Understanding Current Mortgage Rates and Why They Matter

Mortgage rates today reflect a complex dance between government policy, inflation expectations, and market psychology. While the Federal Reserve’s recent rate cut intended to spur economic growth by lowering short-term borrowing costs, mortgage rates don’t directly follow these cuts. Instead, they are more closely tied to the yield on the 10-year U.S. Treasury bond, which investors watch as a barometer for broader economic health and inflation expectations.

The Treasury yield has hovered around 4.137%, which is below its long-term average, implying some investor confidence but still a cautious outlook. When Treasury yields rise, mortgage rates often rise too, explaining why mortgage rates increased after the Fed cut rather than dropping as some expected.

Inflation remains a sticking point. If investors worry that cutting rates now will push prices higher, they demand higher returns on bonds to offset inflation risk, which in turn keeps mortgage rates elevated. This uncertainty means rates remain fluctuating within a narrow but relatively high range.

Current Mortgage Rates by Loan Type

Below is a detailed breakdown of average mortgage rates as of September 23, 2025, including changes from the previous week.

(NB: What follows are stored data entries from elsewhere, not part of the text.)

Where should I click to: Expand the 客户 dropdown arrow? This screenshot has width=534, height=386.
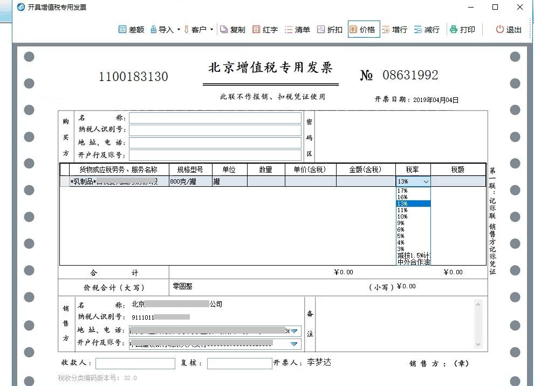click(211, 30)
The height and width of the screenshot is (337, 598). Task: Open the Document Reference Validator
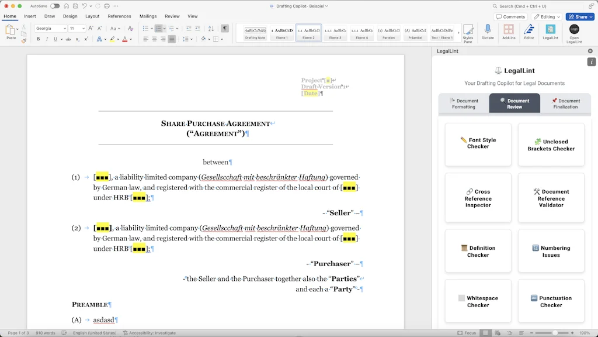[x=551, y=197]
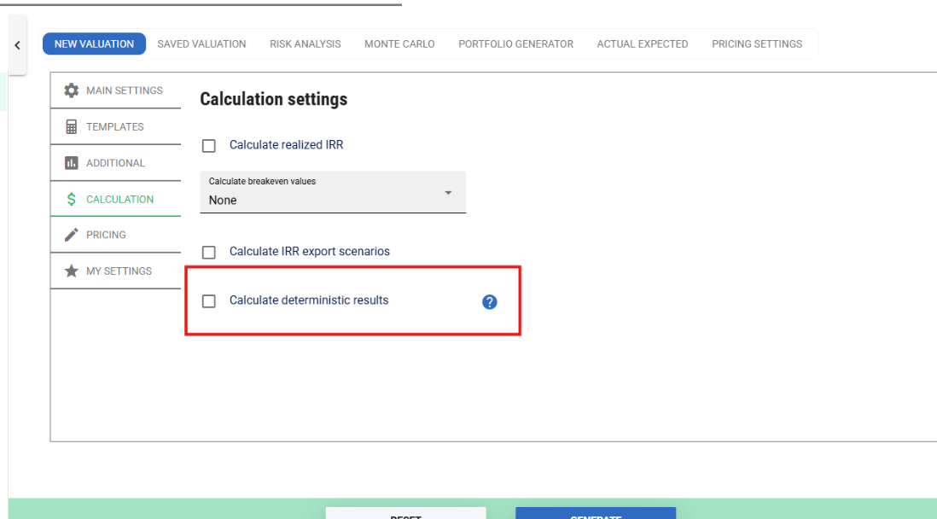Viewport: 937px width, 519px height.
Task: Open the Portfolio Generator tab
Action: coord(515,44)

Loan Type Current Rate Weekly Change APR APR Change
30-Year Fixed Rate 6.53% +0.06% 6.98% +0.07%
20-Year Fixed Rate 6.29% +0.22% 6.56% +0.07%
15-Year Fixed Rate 5.86% +0.21% 6.16% +0.22%
10-Year Fixed Rate 5.84% 0.00% 6.23% 0.00%
7-Year ARM 7.40% +0.25% 7.85% -0.06%
5-Year ARM 7.19% -0.05% 7.95% +0.09%
30-Year Fixed FHA Loan 7.25% +1.56% 8.30% +1.60%
30-Year Fixed VA Loan 6.06% +0.09% 6.27% +0.13%
15-Year Fixed FHA Loan 5.24% -0.04% 6.20% -0.04%
15-Year Fixed VA Loan 5.66% -0.02% 6.01% +0.05%

Current Refinance Rates

Refinancing rates have also seen some movement this week:

Loan Type Current Rate Weekly Change APR APR Change
30-Year Fixed Refinance 6.91% -0.15% — —
15-Year Fixed Refinance 5.89% +0.18% — —
5-Year ARM Refinance 7.29% +0.11% — —

While the 30-year fixed refinance average rate dropped to 6.91%, the 15-year fixed refinance rate rose by 18 basis points to 5.89%, and the 5-year ARM refinance rate slightly increased to 7.29%. This divergence shows that refinancing options vary depending on loan type and investor appetite.

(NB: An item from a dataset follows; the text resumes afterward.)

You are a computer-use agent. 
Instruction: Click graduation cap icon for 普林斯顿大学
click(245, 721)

Why Are Mortgage Rates Not Dropping More Despite Fed Cuts?

Many people expect mortgage rates to fall in lockstep with Federal Reserve cuts, but that’s not how the market functions. The Fed influences short-term interest rates but mortgage rates are tied to long-term bond yields.

After the Fed's 0.25% cut on September 17, 2025, the long-term yields spiked rather than dropped because:

  • Investors reassessed inflation risks.
  • The Fed’s rate cut was smaller than some anticipated.
  • Market expectations shifted, focusing on future inflation and Fed policy rather than the immediate cut.
  • The 10-year Treasury bond yield increased temporarily, pushing mortgage rates up despite Fed cuts.

This dynamic shows that mortgage rates reflect broader economic realities, not a simple response to Fed actions alone.

Example Calculation: How Interest Rate Changes Impact Monthly Payments

For a home loan of $300,000, the difference of even a fraction of one percent in interest rates can affect monthly payment amounts.

Interest Rate Monthly Principal & Interest Payment
6.53% $1,898
6.47% $1,891
6.29% $1,872

Calculation based on a 30-year fixed loan using the standard mortgage formula.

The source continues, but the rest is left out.